Naturally, I consider my own thanking style to be flawless. I won't, however, say that that I haven't had my challenges. One of the greatest was when our son was a few weeks old and my brother bought his first-ever Christmas present as an uncle. Described on the box as a "fishy friend for bathtime fun" it was – I now see – a googly-eyed plastic goldfish. Indeed, if you held it the right way up, it looked like a googly-eyed plastic goldfish. Unfortunately, I opened it the wrong way, so the present I thought my brother had bought his baby nephew was a blood-red, wild-eyed, scrawny-necked, flayed severed head; a frankly terrifying friend for bathtime or any other conceivable type of fun, except perhaps the sort that you might find on some arcane, special interest websites. How do you say thank you for a gift like that?

Fortunately, I could honestly say that we didn't already have one, that it was really... unusual, and that we wouldn't be taking it back to the shop – I wasn't planning to go within a mile of wherever the hell that came from. But he could tell I was hedging. I saw his face fall. He knew I hated it, and he couldn't see why. He was baffled. I was frankly a little disgusted. Christmas was frostier than anyone could have anticipated. Perhaps I should have thanked him profusely even if I did find his choice of gift repellent.

A friend's grandmother reputedly always expanded on her thank yous by adding a demonstration of the myriad uses for whatever she'd been given. So if she received a scarf, she'd put it on her head and say: "You can do this with it", then put it around her neck, then around her waist, her wrist, her ankle, finding increasingly improbable uses for this fabulously versatile new item. Maybe that's what I should have done with the bug-eyed death's head.

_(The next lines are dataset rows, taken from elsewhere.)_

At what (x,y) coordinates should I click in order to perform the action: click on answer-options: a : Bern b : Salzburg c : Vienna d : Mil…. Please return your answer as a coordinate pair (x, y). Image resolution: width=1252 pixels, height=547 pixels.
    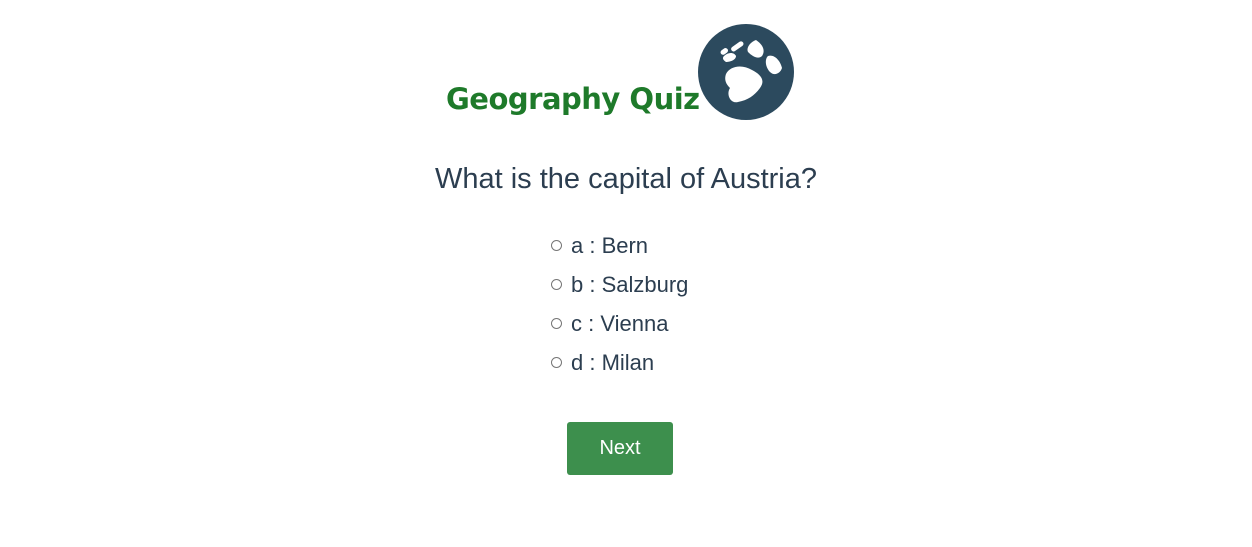
    Looking at the image, I should click on (651, 304).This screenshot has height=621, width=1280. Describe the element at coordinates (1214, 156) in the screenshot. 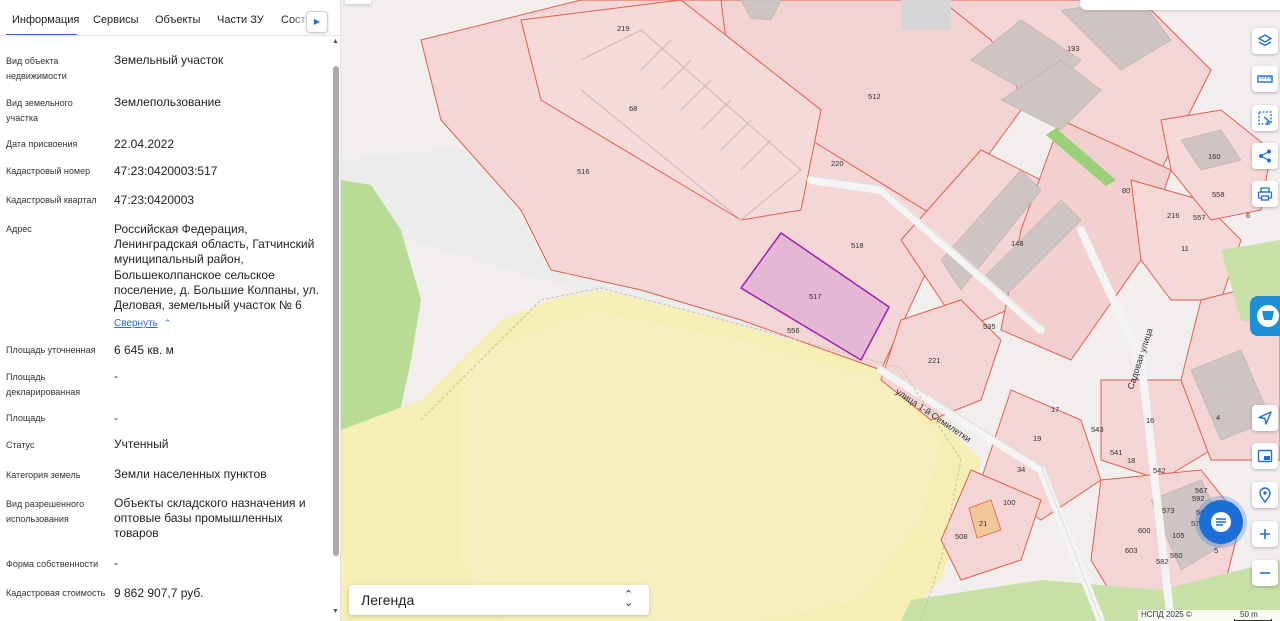

I see `plot-label-160: 160` at that location.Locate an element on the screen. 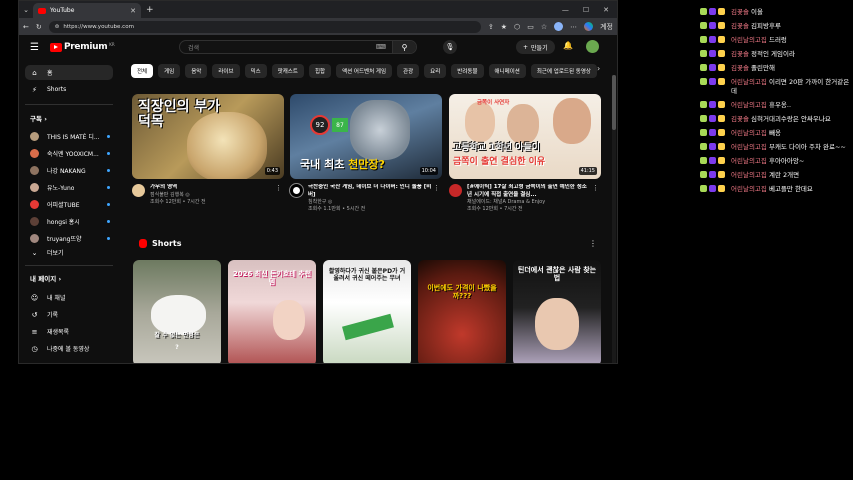 Image resolution: width=853 pixels, height=480 pixels. channel-name: 채널에이드: 채널A Drama & Enjoy is located at coordinates (529, 202).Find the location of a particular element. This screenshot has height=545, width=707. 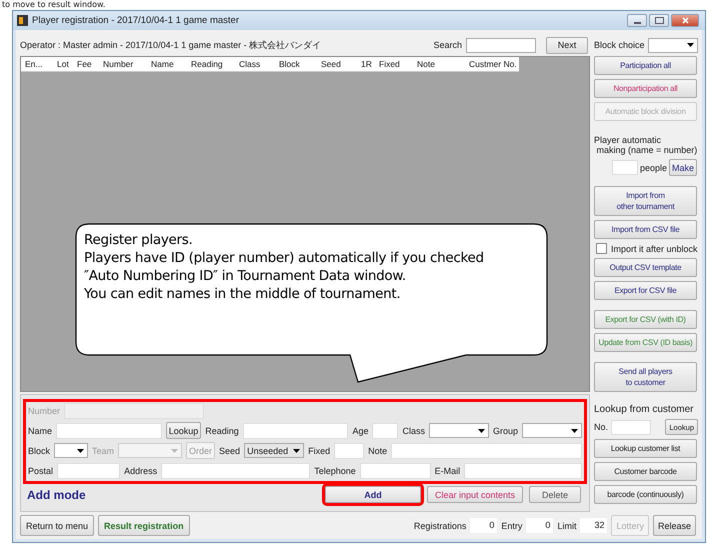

The fact is that no thank you is ever going to be right. Too little and you sound spoilt; too much and you sound like you're taking the mickey. Maybe we should do away with them altogether and carry out both the giving and receiving of gifts in private, featureless cubicles like they have in sex clubs... apparently. It's not an ideal solution, but it's the best I can offer, so I hope it'll suffice. Do say if not. I can always change it. Oh, and there's no need to thank me. Really. No need at all... What was that? Oh, you didn't. Honestly, some people are SO ungrateful.


"This is one instance in life when lying is critical," explains Liz Wyse, etiquette adviser at Debrett's. Disguise all disappointment.

Send your note within a week of receipt. "Start by saying 'Thank you for...' then follow up with a comment that will convey your enjoyment of what's been given you," Wyse suggests. Failing that, use generic platitudes: "Such a lovely thought" or "How kind of you to think of me".

Always send a note – "No matter how small and unliked the gift". Unless, of course, the giver handed you a present in person and you opened it in front of them, in which case this would be vulgar over-elaboration.

If your children are too small, write a note for them. But as soon as they're old enough to pen a sentence, get them to write it themselves. "You need to get them into the habit as soon as they're competent."

Beware re-gifting. In theory, recycling is to be encouraged; in practice you must think carefully about the provenance of the gift. "Do not re-gift within similar social or family circles. This is an atrocious faux-pas".